Only 15% of the industry received their full salary last month according to a representative poll of 549 readers of Tourism Update.
65% are getting less than 60% of their salary including the 23 % who have lost their jobs as a result of COVID-19.
This was revealed in the results of a poll conducted by Tourism Update last week to determine how inbound industry salaries have been affected on a month-to-month basis. The plan is to poll readers at the end of each month to monitor the change. A similar poll was done in Travel News for the SA-based retail travel sector.
This week, the highest percentage of those who participated in the poll were unemployed, followed by just under 20% of readers who indicated they were only receiving between 0% and 19% of their normal monthly salary.
The results to the question: What percentage of your normal salary were you paid in January?
- 100% - 15 %
- 80 to 99% - 6 %
- 60 to 79% - 14 %
- 40 to 59% - 16 %
- 20 to 39% - 8 %
- 0 to 1 % - 18 %
- Unemployed as a result of COVID-19 - 23 %
The results are a snapshot of Tourism Update's readers but the global picture is equally alarming.

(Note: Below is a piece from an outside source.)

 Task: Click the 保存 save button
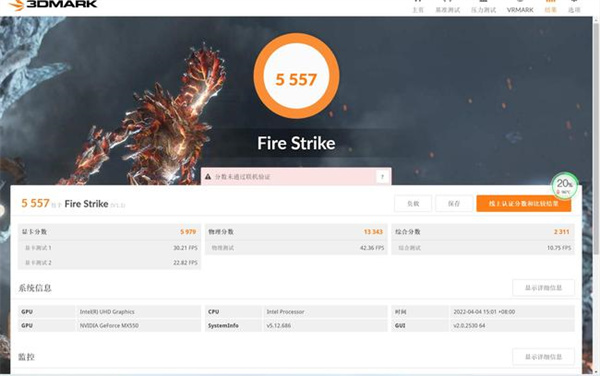click(454, 203)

In August last year, data platform Statista projected that the global travel and tourism market would see a loss of 100 800 000 jobs by the end of 2020.
The latest World Travel and Tourism Council (WTTC) projections, published in October last year, are even more dire, with the council estimating that up to 174 million jobs could be lost in 2020 if restrictions on global travel continued. Both these projections were made before the second wave.
The results of the poll reflect the employment status in South Africa’s travel industry, according to Kim Botti, Director of specialist recruitment agency, Lee Botti & Associates.
“We have seen a variety of options implemented by companies, where they have either tried to retain their staff on reduced hours and offer some sort of contribution, or where there has been a no-work-no-pay policy,” said Botti, adding that there had been flurry of retrenchments triggered by the overwhelming second wave.
She told Tourism Update that until there were regular flights in and out of South Africa, it will take some time for things in the travel industry to turn around and some jobs will not return in the short term as companies re-engineer to reduce their fixed costs.
Displaced tourism workers had been applying for temporary or contract work in administrative or secretarial spaces according to Botti. “They wish to return to the industry they know and love when things pick up again but need to earn in the interim.”
She added that while some job seekers realised the need to upskill and seek employment in other sectors, she had noticed that they ultimately hoped to return to travel, where their existing skillset lay.
While travel had been harshly impacted by the pandemic, other industries were not unscathed, said Botti. “When companies are employing, they often require the relevant skill and expertise as they too find themselves watching costs and are not in a position to train.”
She explained that this was a challenge to travel and tourism employees seeking new work. However, she did note that she had seen several small businesses start outside of the travel space as people found creative ways to earn money.